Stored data
********
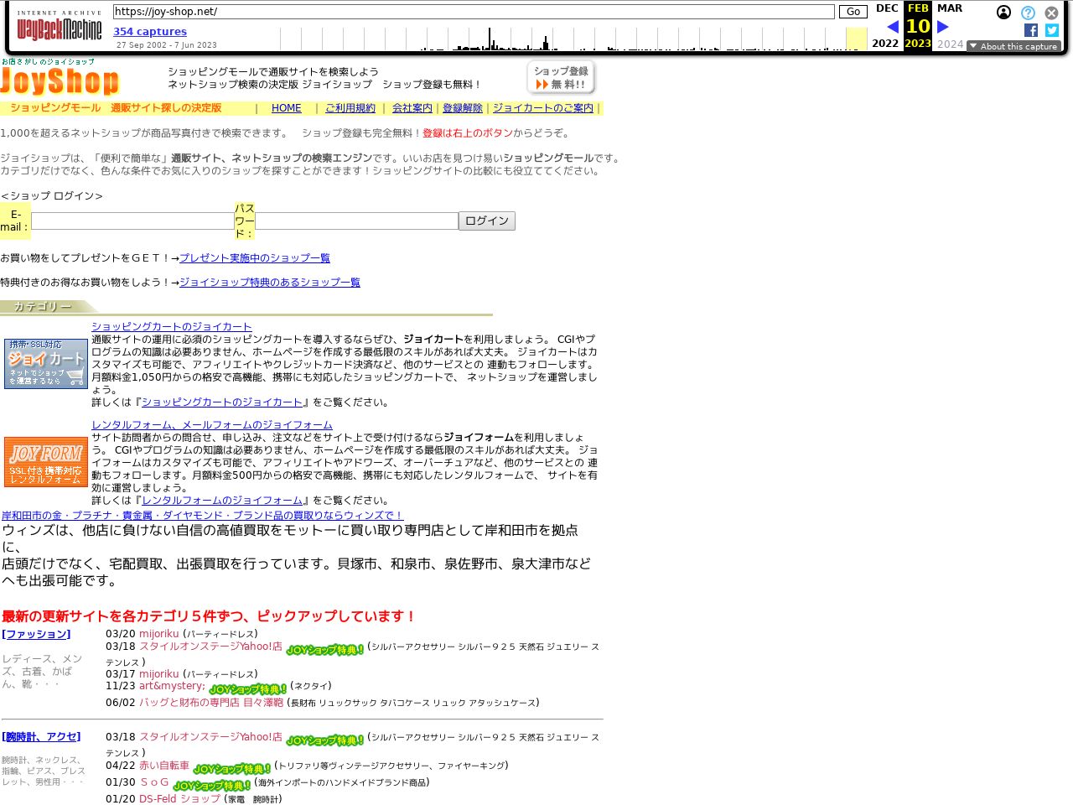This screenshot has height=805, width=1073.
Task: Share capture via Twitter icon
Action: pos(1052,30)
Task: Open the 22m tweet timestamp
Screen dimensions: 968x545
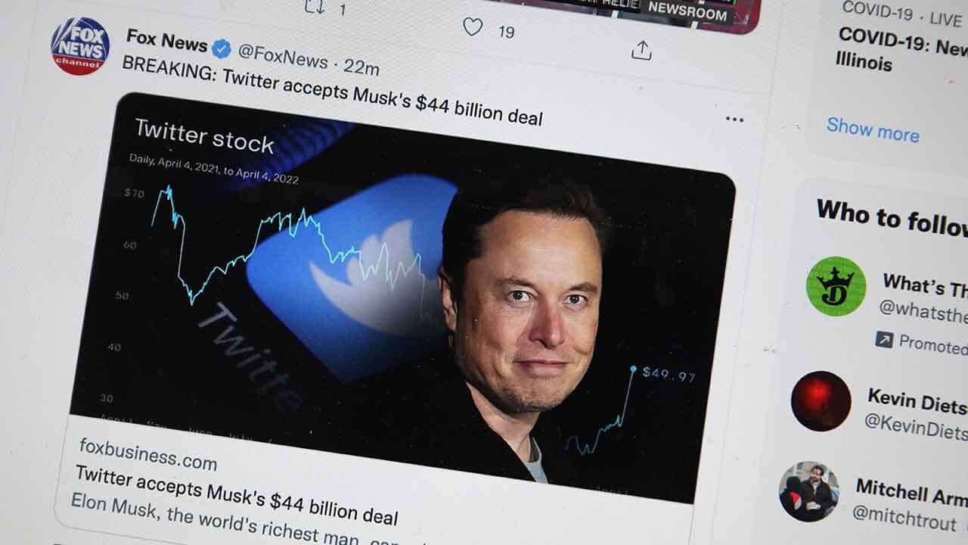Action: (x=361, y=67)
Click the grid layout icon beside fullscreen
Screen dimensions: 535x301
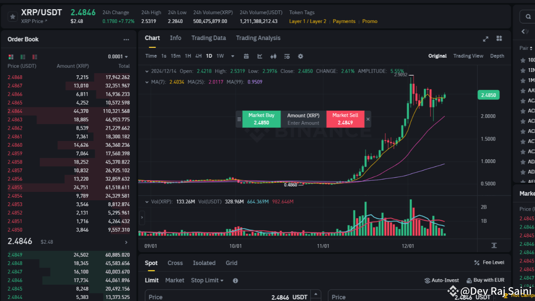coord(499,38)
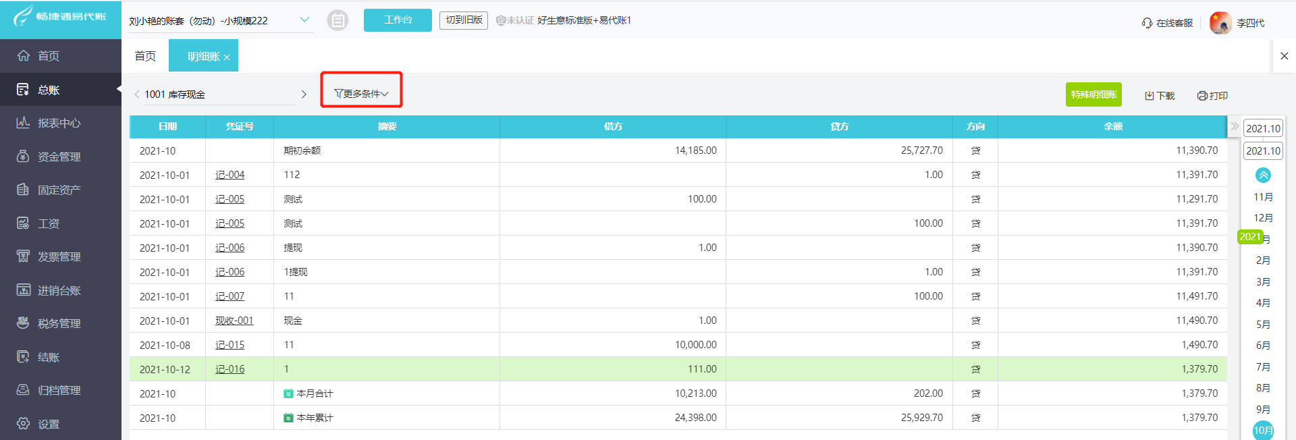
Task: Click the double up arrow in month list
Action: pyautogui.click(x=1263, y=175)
********
Problem to solve: Give an exact copy of the line containing "Click the grid layout icon beside fullscreen" and every line after it through the end of the entries. Pictures are to be dropped.

Task answer:
Click the grid layout icon beside fullscreen
Screen dimensions: 535x301
coord(499,38)
Task: Click the double up arrow in month list
Action: pyautogui.click(x=1263, y=175)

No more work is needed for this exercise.